TASKS
**1)** In the article on death education in China, at what age does Shen say children begin to be aware of death?
**2)** Transcribe everything in the article on death education in China from "The proposal sparked" down to "well as controversy.".

EXCERPT TO READ
·····
A 27-year-old teacher surnamed Zhang didn't understand the concept of death until her firsthand experience. "I didn't know what a funeral was and I was happy to attend it until I saw everyone crying," Zheng said.

When tracing the reasons why people avoid facing death, overprotecting kids from feeling terrified may be one of the reasons. A 28-year-old English teacher surnamed Xue holds the view that she prefers to keep silent of the topic of death around children. "It's too heavy for them to understand," she said. "It's better for them to learn how to deal with death at an appropriate age when they can accept it," she said.

Death education in China

Gu Jin, an NPC delegate attending as a chief physician at Beijing Cancer Hospital, submitted a proposal that death education should be conducted among students in primary and middle schools. "China is exploring death education, which should focus on delivering relative knowledge, and promoting the ability to deal with death based on respecting life," he said.

Special death education for late-stage cancer patients is highlighted in his proposal. "A good death should also be a right," he said.

The proposal sparked discussion on China's internet and topped the weibo trending list. Chinese netizens' discussions over the legalization of Euthanasia have drawn public attention as well as controversy.

"Death education is education about exploring the meaning of life and death," Shen Zijiao, a lecturer at Beijing Normal University who teaches death education, explained to the Global Times.

"We don't have a special course for death education but our teacher told us something about death in a class meeting course once," Jing said.

In most Chinese primary schools, death education for young students is part of a class meeting course and several universities set death education as an optional course.

"If I had death education before facing it, there would be less regret and pity in my life," Zheng said.

"The key point is how to conduct death education among children rather than consider whether conducting it or not," Shen said. 

Lectures about life and death help students to have a better interpretation of death and respect life.

"Considering everything under the frame of death, my students start to re-rank what is the most important thing in their lives," Shen added. "Health and family are considered as most valuable to them."

Setting age aside



From Shen's perspective, death education should be taught to both kids and aged generation.

As a mother, Shen told the Global Times that children start to have the awareness of death at the age of three to five, appearing in the form of curiosity and anxiety. "It's important for parents to help them build up a correct awareness of death," she said.
·····
RECORDED INFORMATION
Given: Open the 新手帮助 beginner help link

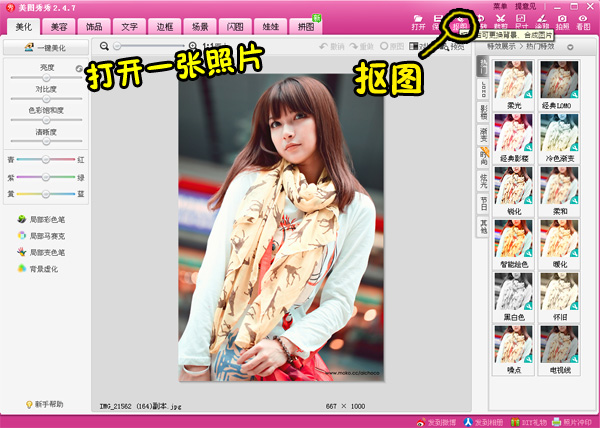Looking at the screenshot, I should [x=44, y=404].
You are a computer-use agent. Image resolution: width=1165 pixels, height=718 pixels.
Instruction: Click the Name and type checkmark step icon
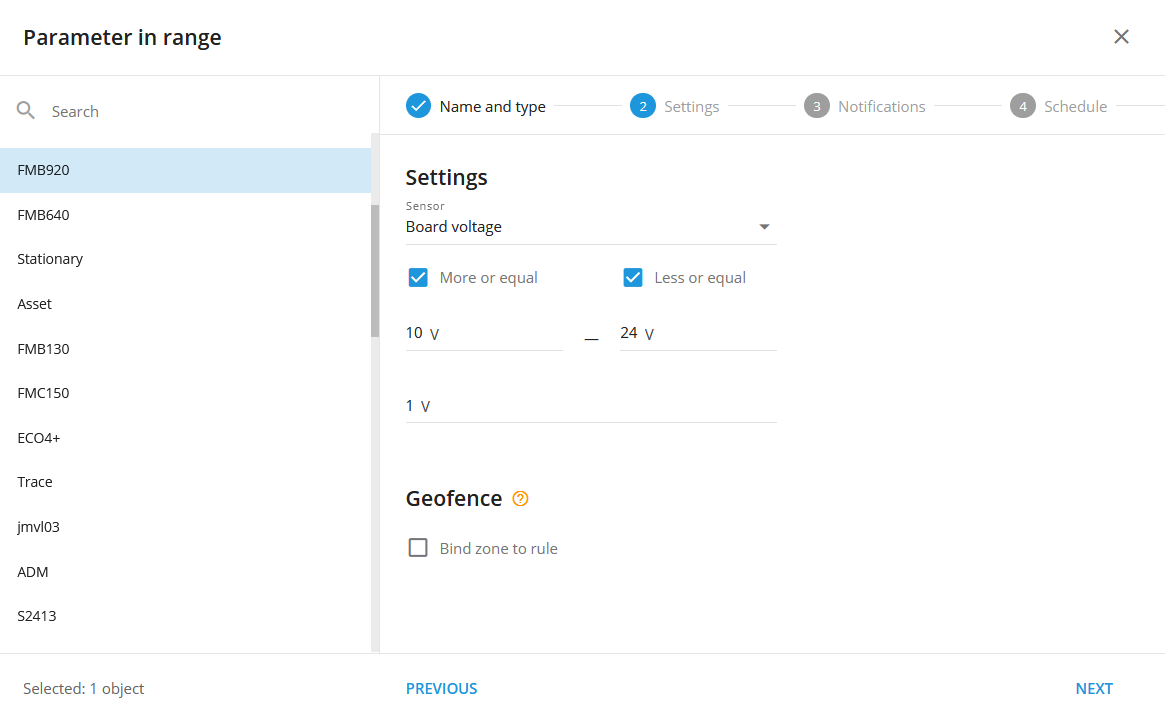[418, 106]
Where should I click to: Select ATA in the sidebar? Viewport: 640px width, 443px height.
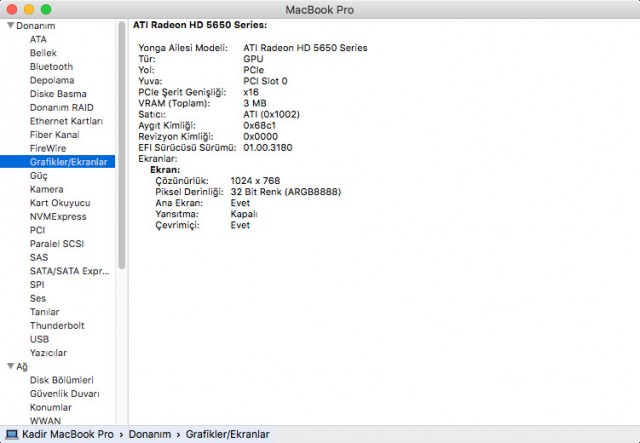(x=38, y=39)
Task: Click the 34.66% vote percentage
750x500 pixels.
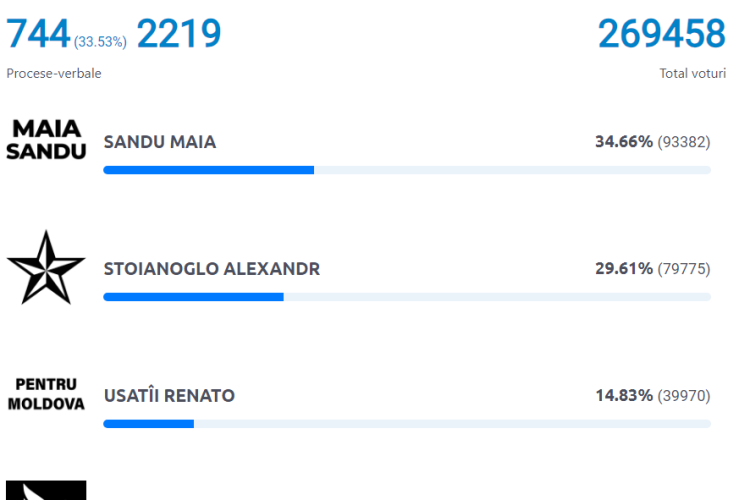Action: (x=624, y=142)
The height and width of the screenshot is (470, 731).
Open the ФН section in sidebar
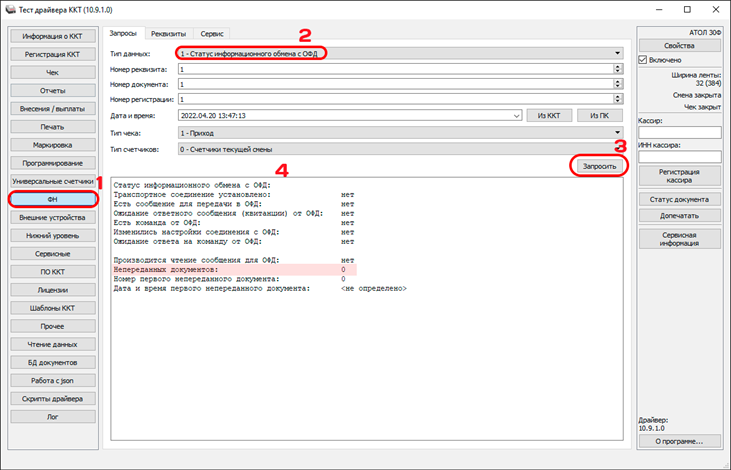(x=53, y=199)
·····
RESULTS OF THE TASKS
**1)** At the age of three to five.

**2)**
The proposal sparked discussion on China's internet and topped the weibo trending list. Chinese netizens' discussions over the legalization of Euthanasia have drawn public attention as well as controversy.